The move arrived as the central bank lowered key interest rates by 250 basis points to 47.5 percent—its first rate cut in nearly two years—marking an easing of tightening monetary policy as Turkey experiences its sixth consecutive month of disinflation. Inflation hovered at 47 percent in November, down from a peak of 85 percent in late 2022.

The central bank, which expects inflation to fall to 21 percent by the end of 2025, estimates that the wage increase could boost the economic temperature by 1.8 to 6 points.

In a press conference on Wednesday, Turkey’s Labour and Social Security Minister Vedat Işıkhan said that the government’s “most important” goal is to protect and increase its citizens’ purchasing power.

But the Confederation of Turkish Trade Unions, better known as Türk-İş, pushed back the same day, saying that the minimum wage determination commission convened on Tuesday without its participation because there was “no place at the table” for an offer below 29,583 lira ($839.42) that didn’t take workers’ conditions into account.

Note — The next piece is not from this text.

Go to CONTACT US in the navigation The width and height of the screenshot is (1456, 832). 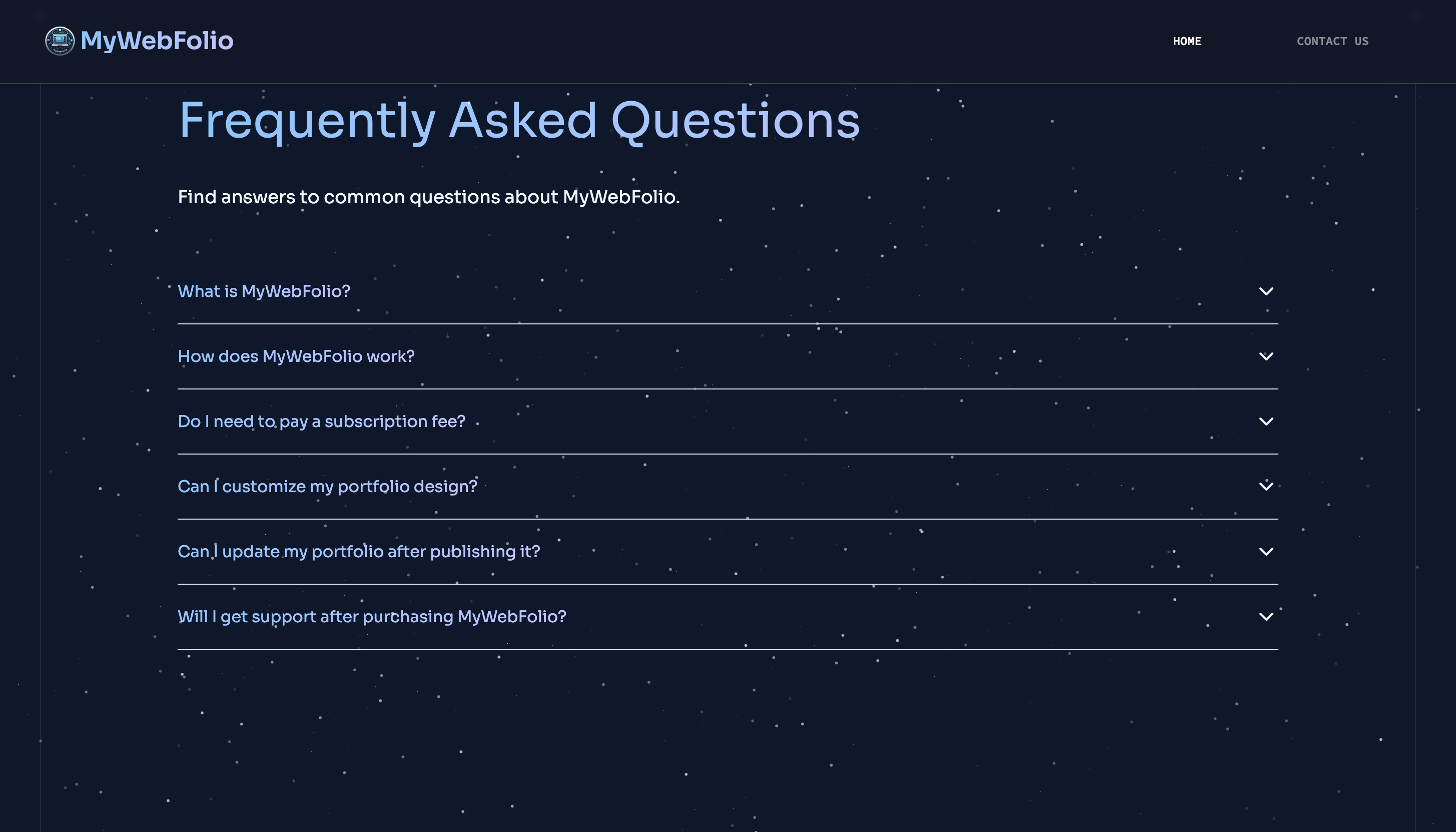tap(1332, 41)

“The minimum wage should be ‘a wage sufficient to meet the essential needs of the worker such as food, housing (rent, natural gas, electricity, water), clothing, health, transportation and culture at current prices,’” it wrote on X. “The workers serving on the commission have stated their living conditions and stated that the minimum wage should be determined within this framework.”

Opposition leader Özgür Özel, who had called for a new minimum wage of 30,000 lira ($851.82), also criticized the wage increase as insufficient and a sign that President Recep Tayyip Erdoğan is “out of touch with the realities of this country.”

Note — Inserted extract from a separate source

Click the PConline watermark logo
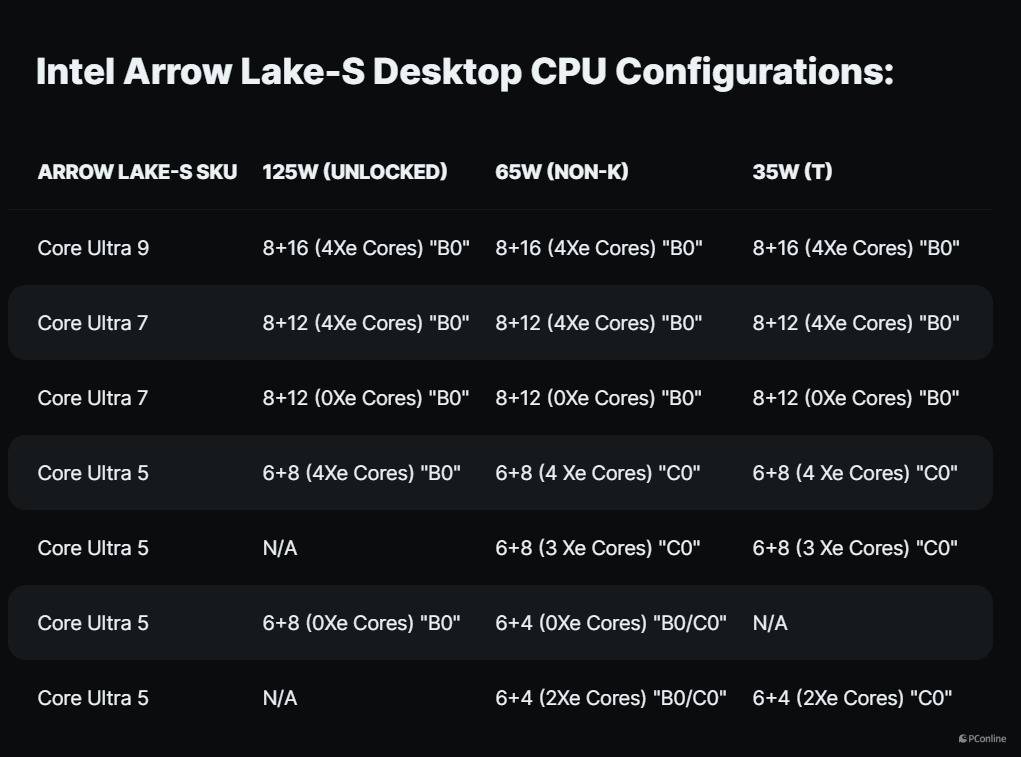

“Those who have been saying for days that they have achieved victory in Syria have made the workers experience defeat and imposed poverty wages,” he wrote on X. “I congratulate the Türk-İş management for not attending the fait accompli meeting and invite the working class to use the power that comes from production.”

Turkey employs some 1.5 million garment workers, most of whom faced a 14 percent gap between the minimum wage and the average living wage in 2023, according to the WageIndicator Foundation, a research institute in the Netherlands.